When you listen to Maia Ervin speak, you hear a hearty and lively voice. It illuminates our company events, and truly brings joy to our virtual gatherings. As our Chief People Officer, Maia oversees the hiring and thriving of our immense Gen Z talent, and as a cusper, she’s the total Mom of the company.
Maia needs no lengthy introduction from me – featured in Refinery29 and WWD and profiled by InTheKnow – her unique voice and thoughts are clearly in high demand. Most recently, Yahoo featured her as a top Black Gen Z creative. Her podcast Big Fish: Sink or Swim, a collaboration with fellow JUV-er Carmen Carroll, has the Big Gen Z Energy that you’ll crave after just one listen. It really was in my top 5 podcasts in 2020, according to my Spotify Wrapped.
I was excited to profile her for our blog. We chatted about Black joy, her favorite thing about working at JUV and what she’s doing as Chief People Officer to create a company culture that’s open, diverse and gives space for people to thrive. Here’s Maia Ervin in her own words.

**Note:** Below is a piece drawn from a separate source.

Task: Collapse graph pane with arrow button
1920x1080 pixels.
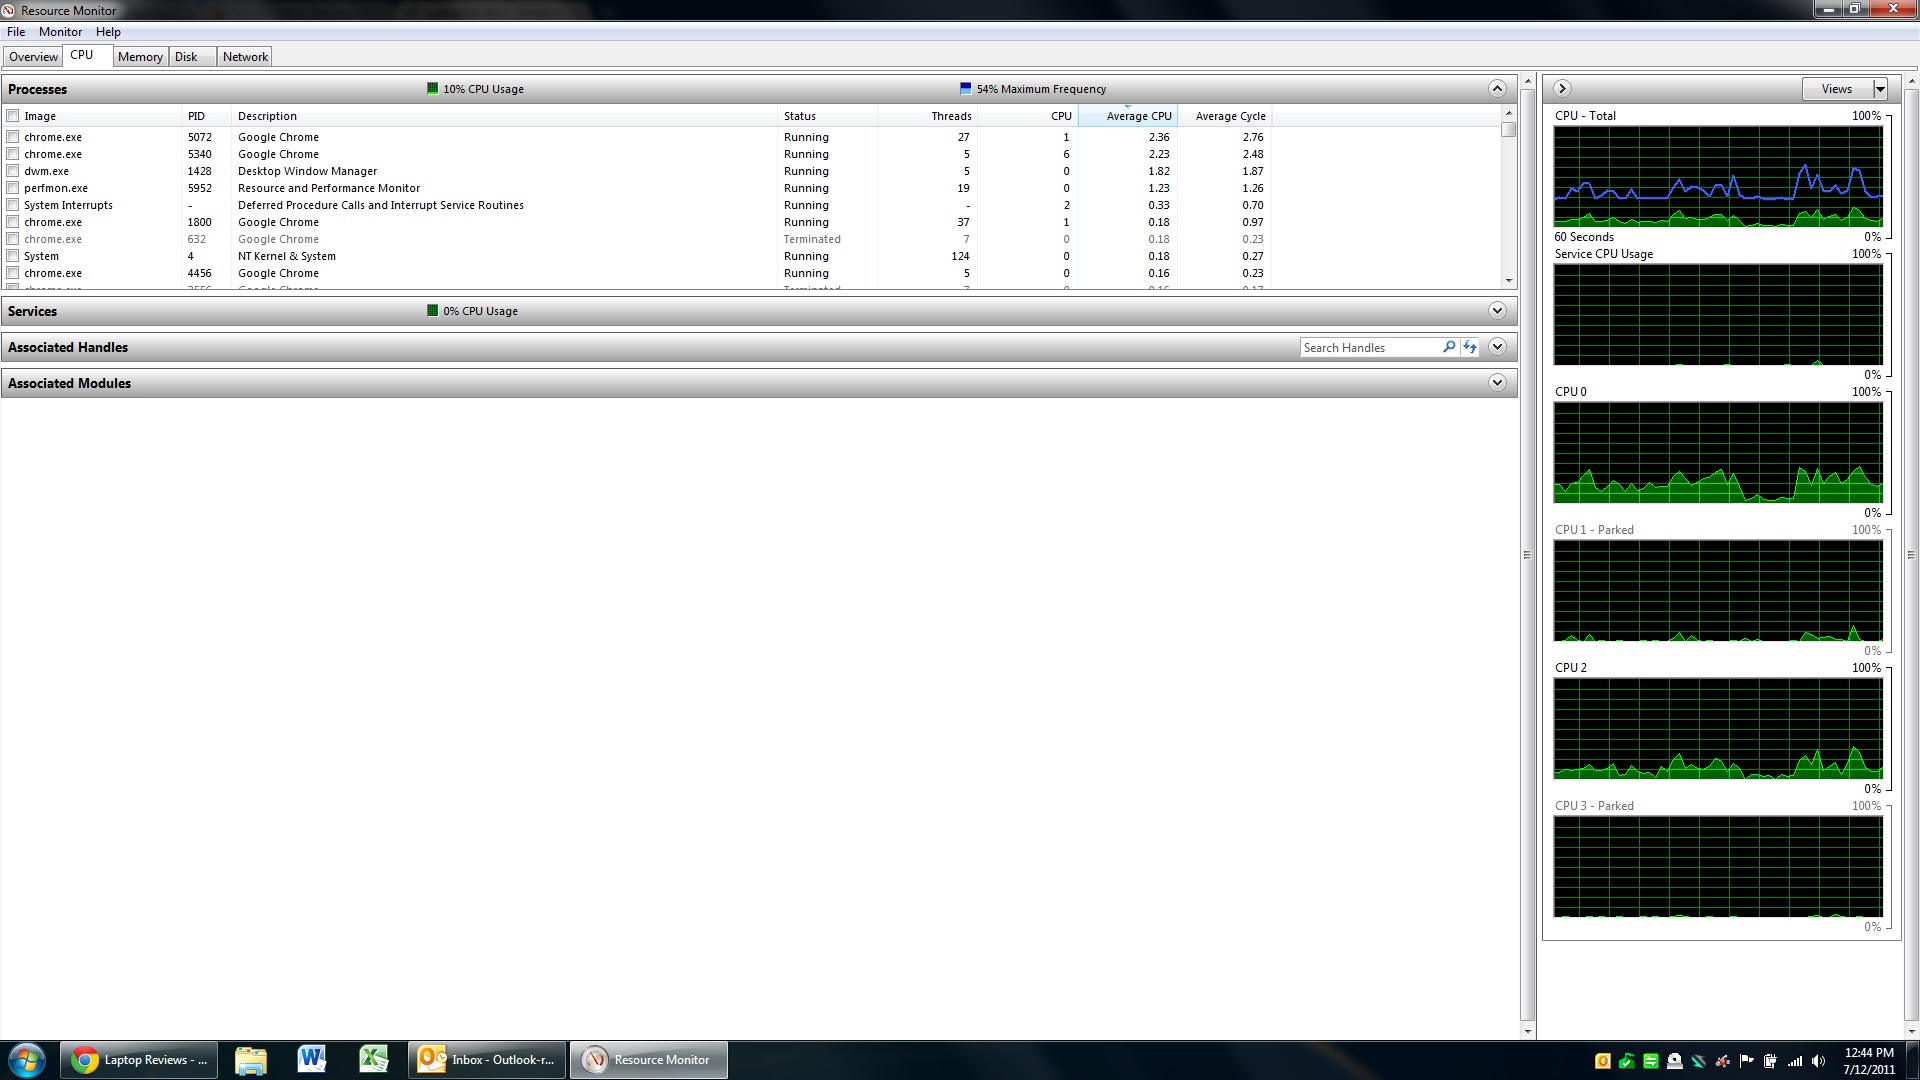Action: pyautogui.click(x=1562, y=89)
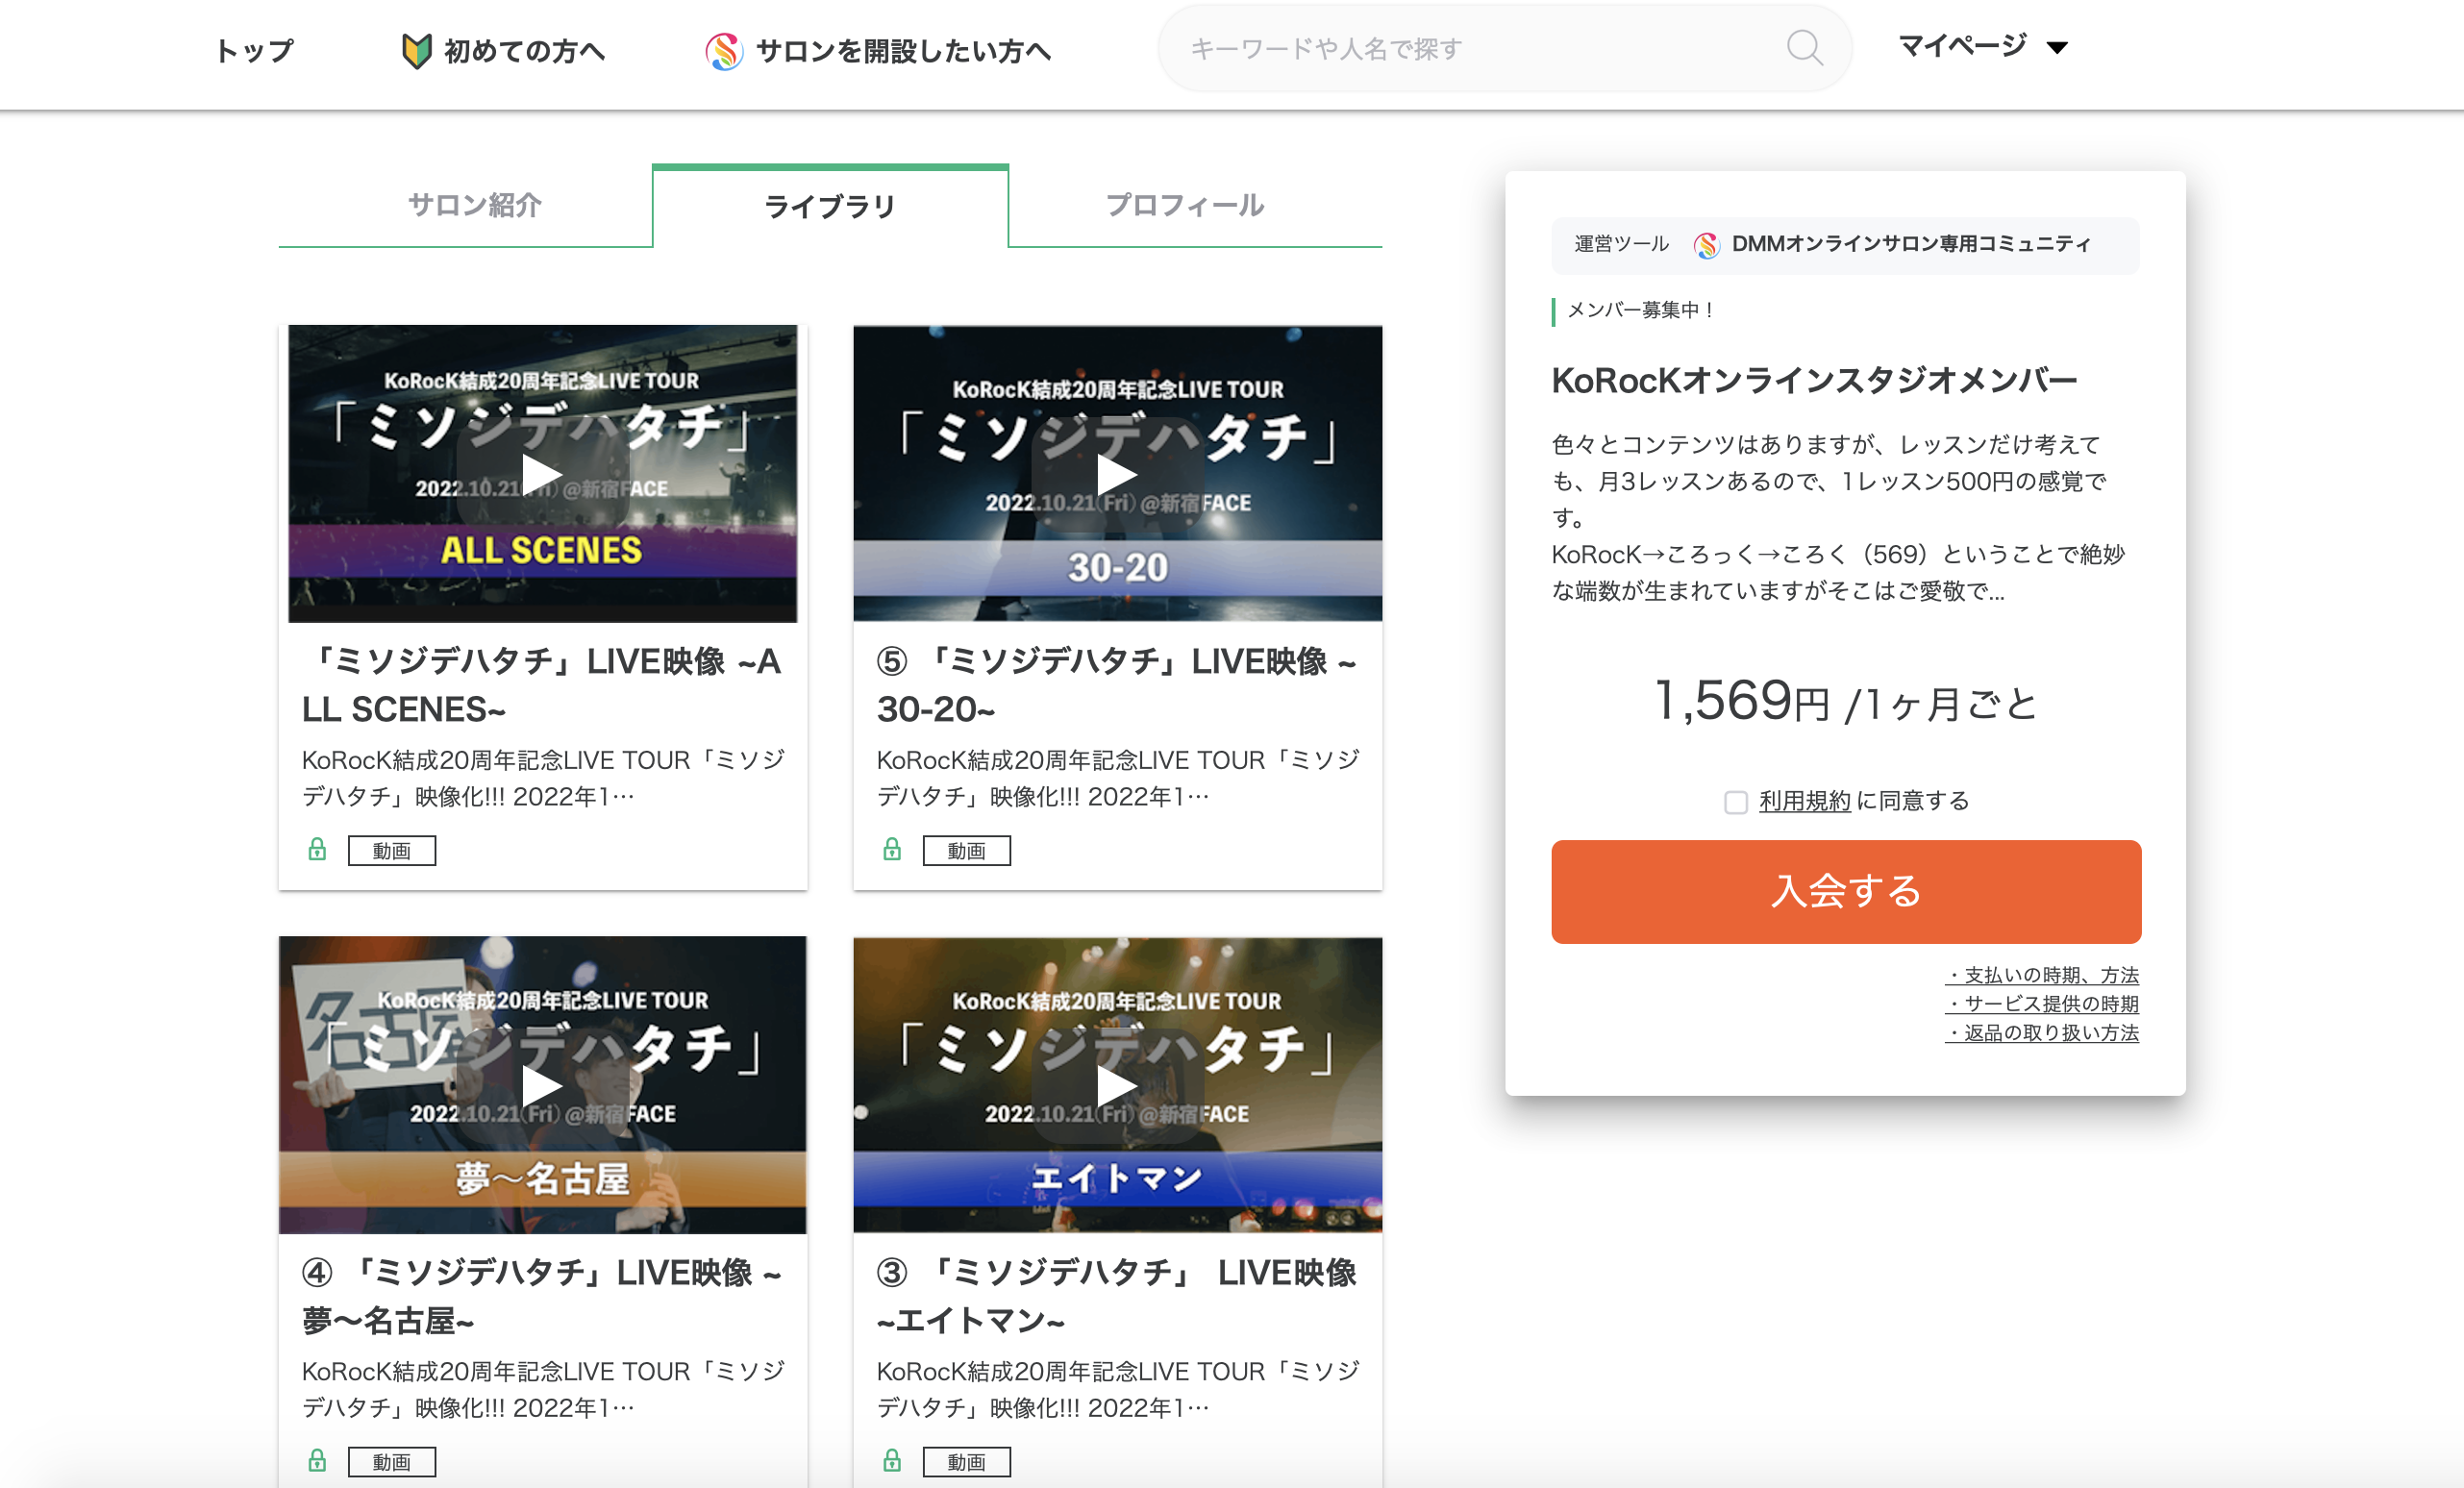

Q: So, Maia, tell us a bit about yourself.
My name is Maia and I’m a 25 year old (Aquarius), Queer, Black womxn currently living in Brooklyn, NY.
Q: We’ve been talking about how celebrating Black joy for this Black History Month is important, tell me what does Black joy mean to you?
Black joy means Black liberation. It means Black people being able to be seen, heard, and hold space.
Q: What hope do you have for the future for Black people in America?
My hope for all Black people is international liberation.
Q: As Chief People Officer, what’s one thing you bring to work every day?
One thing I bring to work every day is my identity. My favorite thing about working at JUV is being able to show up everyday fully in my identity.
Q: How do you feel being a Black woman in leadership at a global Gen Z agency?
Being a Black woman in leadership has made me hyper-aware. I am extra critical of myself and my work in the People Operations space to ensure that everything I do isn’t working against my people’s path to liberation. I think that people in leadership positions can sometimes forget that impact is greater than intent.
Q: Have you faced any struggles in your approach?
The biggest challenge I’ve faced is not believing in the typical corporate taboos. I often get dismissed with assumptions that I’ve probably never had to hold a job with such standards. But in reality, the standards are just racist.
Q: What’s the biggest lesson you’ve learnt in your role?
One lesson that I’ve learned in my role is that there are so many ways that we have to unlearn “corporate standards” that are just masks for inhumane, racist, and sexist treatment.
Q: What’s JUV doing to make sure Black people feel a sense of belonging at the company?
JUV is working to cultivate a culture that allows folks to show up as their full selves. Showing up in all of your identity, the good times and the trauma, without judgement is a privilege that often is not awarded to Black folks. We hope the community at JUV feels comfortable enough to hold the space they deserve.